> **PROBLEM TO WORK ON**
Set down the complete data exactly as it appears below.

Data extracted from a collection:
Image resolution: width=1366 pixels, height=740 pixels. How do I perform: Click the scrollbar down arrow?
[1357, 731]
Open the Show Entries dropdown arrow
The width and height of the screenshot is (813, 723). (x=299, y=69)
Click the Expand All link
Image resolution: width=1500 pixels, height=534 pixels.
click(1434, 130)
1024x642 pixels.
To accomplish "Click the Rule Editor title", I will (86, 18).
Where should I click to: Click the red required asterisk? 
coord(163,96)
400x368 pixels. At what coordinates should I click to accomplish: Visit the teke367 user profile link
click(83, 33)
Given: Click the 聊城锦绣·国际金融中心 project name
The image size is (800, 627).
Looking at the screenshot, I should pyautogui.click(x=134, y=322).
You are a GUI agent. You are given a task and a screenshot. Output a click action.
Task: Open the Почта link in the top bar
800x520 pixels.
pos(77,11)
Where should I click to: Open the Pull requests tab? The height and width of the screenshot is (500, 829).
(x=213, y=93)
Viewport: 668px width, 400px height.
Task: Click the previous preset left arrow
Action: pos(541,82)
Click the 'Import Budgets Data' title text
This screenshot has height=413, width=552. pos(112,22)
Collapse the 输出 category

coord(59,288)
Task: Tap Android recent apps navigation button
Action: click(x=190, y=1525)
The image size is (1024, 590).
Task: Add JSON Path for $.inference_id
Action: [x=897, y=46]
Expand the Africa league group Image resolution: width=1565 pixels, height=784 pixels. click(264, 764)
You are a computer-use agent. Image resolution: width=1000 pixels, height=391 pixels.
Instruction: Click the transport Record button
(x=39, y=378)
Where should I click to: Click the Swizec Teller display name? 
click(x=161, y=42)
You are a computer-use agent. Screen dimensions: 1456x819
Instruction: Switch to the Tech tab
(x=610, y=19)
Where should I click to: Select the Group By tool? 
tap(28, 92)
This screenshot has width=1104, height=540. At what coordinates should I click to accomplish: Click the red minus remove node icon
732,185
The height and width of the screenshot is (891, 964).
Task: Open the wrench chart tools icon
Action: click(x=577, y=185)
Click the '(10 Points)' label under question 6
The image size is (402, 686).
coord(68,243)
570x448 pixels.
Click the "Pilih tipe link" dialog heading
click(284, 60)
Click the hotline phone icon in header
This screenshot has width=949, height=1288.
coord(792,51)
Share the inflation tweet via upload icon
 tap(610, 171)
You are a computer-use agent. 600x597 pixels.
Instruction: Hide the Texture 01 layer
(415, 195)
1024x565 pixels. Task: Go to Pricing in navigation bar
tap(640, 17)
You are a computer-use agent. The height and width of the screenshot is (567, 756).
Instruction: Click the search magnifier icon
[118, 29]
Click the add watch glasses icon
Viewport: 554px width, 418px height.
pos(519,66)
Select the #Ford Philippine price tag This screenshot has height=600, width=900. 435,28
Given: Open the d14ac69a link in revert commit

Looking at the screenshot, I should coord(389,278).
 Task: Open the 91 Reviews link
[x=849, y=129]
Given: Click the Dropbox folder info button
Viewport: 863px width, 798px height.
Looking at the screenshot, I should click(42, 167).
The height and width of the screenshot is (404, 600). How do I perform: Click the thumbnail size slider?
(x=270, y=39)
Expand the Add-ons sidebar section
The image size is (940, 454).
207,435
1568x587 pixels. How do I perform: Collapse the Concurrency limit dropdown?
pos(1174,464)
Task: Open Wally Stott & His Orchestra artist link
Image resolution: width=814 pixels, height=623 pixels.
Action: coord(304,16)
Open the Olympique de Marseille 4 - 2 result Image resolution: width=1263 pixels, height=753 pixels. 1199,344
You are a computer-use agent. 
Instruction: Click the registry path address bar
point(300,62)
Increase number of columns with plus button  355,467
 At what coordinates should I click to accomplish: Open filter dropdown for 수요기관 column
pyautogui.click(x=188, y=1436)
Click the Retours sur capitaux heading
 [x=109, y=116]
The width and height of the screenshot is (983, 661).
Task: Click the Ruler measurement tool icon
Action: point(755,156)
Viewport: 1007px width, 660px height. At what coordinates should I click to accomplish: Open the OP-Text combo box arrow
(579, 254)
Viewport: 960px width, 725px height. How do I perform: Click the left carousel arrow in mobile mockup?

> **FINISHED TASK**
Image resolution: width=1366 pixels, height=740 pixels. How do I perform: Click the scrollbar down arrow?
[1357, 731]
Open the Show Entries dropdown arrow
The width and height of the screenshot is (813, 723). (x=299, y=69)
Click the Expand All link
Image resolution: width=1500 pixels, height=534 pixels.
click(1434, 130)
1024x642 pixels.
To accomplish "Click the Rule Editor title", I will (86, 18).
Where should I click to: Click the red required asterisk? 
coord(163,96)
400x368 pixels. At what coordinates should I click to accomplish: Visit the teke367 user profile link
click(83, 33)
Given: Click the 聊城锦绣·国际金融中心 project name
The image size is (800, 627).
Looking at the screenshot, I should pyautogui.click(x=134, y=322).
You are a GUI agent. You are given a task and a screenshot. Output a click action.
Task: Open the Почта link in the top bar
800x520 pixels.
pos(77,11)
Where should I click to: Open the Pull requests tab? The height and width of the screenshot is (500, 829).
(x=213, y=93)
Viewport: 668px width, 400px height.
Task: Click the previous preset left arrow
Action: pos(541,82)
Click the 'Import Budgets Data' title text
This screenshot has height=413, width=552. pos(112,22)
Collapse the 输出 category

coord(59,288)
Task: Tap Android recent apps navigation button
Action: click(x=190, y=1525)
The image size is (1024, 590).
Task: Add JSON Path for $.inference_id
Action: [x=897, y=46]
Expand the Africa league group Image resolution: width=1565 pixels, height=784 pixels. click(264, 764)
You are a computer-use agent. Image resolution: width=1000 pixels, height=391 pixels.
Instruction: Click the transport Record button
(x=39, y=378)
Where should I click to: Click the Swizec Teller display name? 
click(x=161, y=42)
You are a computer-use agent. Screen dimensions: 1456x819
Instruction: Switch to the Tech tab
(x=610, y=19)
Where should I click to: Select the Group By tool? 
tap(28, 92)
This screenshot has width=1104, height=540. At what coordinates should I click to accomplish: Click the red minus remove node icon
732,185
The height and width of the screenshot is (891, 964).
Task: Open the wrench chart tools icon
Action: click(x=577, y=185)
Click the '(10 Points)' label under question 6
The image size is (402, 686).
coord(68,243)
570x448 pixels.
Click the "Pilih tipe link" dialog heading
click(284, 60)
Click the hotline phone icon in header
This screenshot has width=949, height=1288.
coord(792,51)
Share the inflation tweet via upload icon
 tap(610, 171)
You are a computer-use agent. 600x597 pixels.
Instruction: Hide the Texture 01 layer
(415, 195)
1024x565 pixels. Task: Go to Pricing in navigation bar
tap(640, 17)
You are a computer-use agent. The height and width of the screenshot is (567, 756).
Instruction: Click the search magnifier icon
[118, 29]
Click the add watch glasses icon
Viewport: 554px width, 418px height.
pos(519,66)
Select the #Ford Philippine price tag This screenshot has height=600, width=900. 435,28
Given: Open the d14ac69a link in revert commit

Looking at the screenshot, I should coord(389,278).
 Task: Open the 91 Reviews link
[x=849, y=129]
Given: Click the Dropbox folder info button
Viewport: 863px width, 798px height.
Looking at the screenshot, I should click(42, 167).
The height and width of the screenshot is (404, 600). How do I perform: Click the thumbnail size slider?
(x=270, y=39)
Expand the Add-ons sidebar section
The image size is (940, 454).
207,435
1568x587 pixels. How do I perform: Collapse the Concurrency limit dropdown?
pos(1174,464)
Task: Open Wally Stott & His Orchestra artist link
Image resolution: width=814 pixels, height=623 pixels.
Action: coord(304,16)
Open the Olympique de Marseille 4 - 2 result Image resolution: width=1263 pixels, height=753 pixels. 1199,344
You are a computer-use agent. 
Instruction: Click the registry path address bar
point(300,62)
Increase number of columns with plus button  355,467
 At what coordinates should I click to accomplish: Open filter dropdown for 수요기관 column
pyautogui.click(x=188, y=1436)
Click the Retours sur capitaux heading
 [x=109, y=116]
The width and height of the screenshot is (983, 661).
Task: Click the Ruler measurement tool icon
Action: point(755,156)
Viewport: 1007px width, 660px height. At what coordinates should I click to accomplish: Open the OP-Text combo box arrow
(579, 254)
Viewport: 960px width, 725px height. How do I perform: Click the left carousel arrow in mobile mockup?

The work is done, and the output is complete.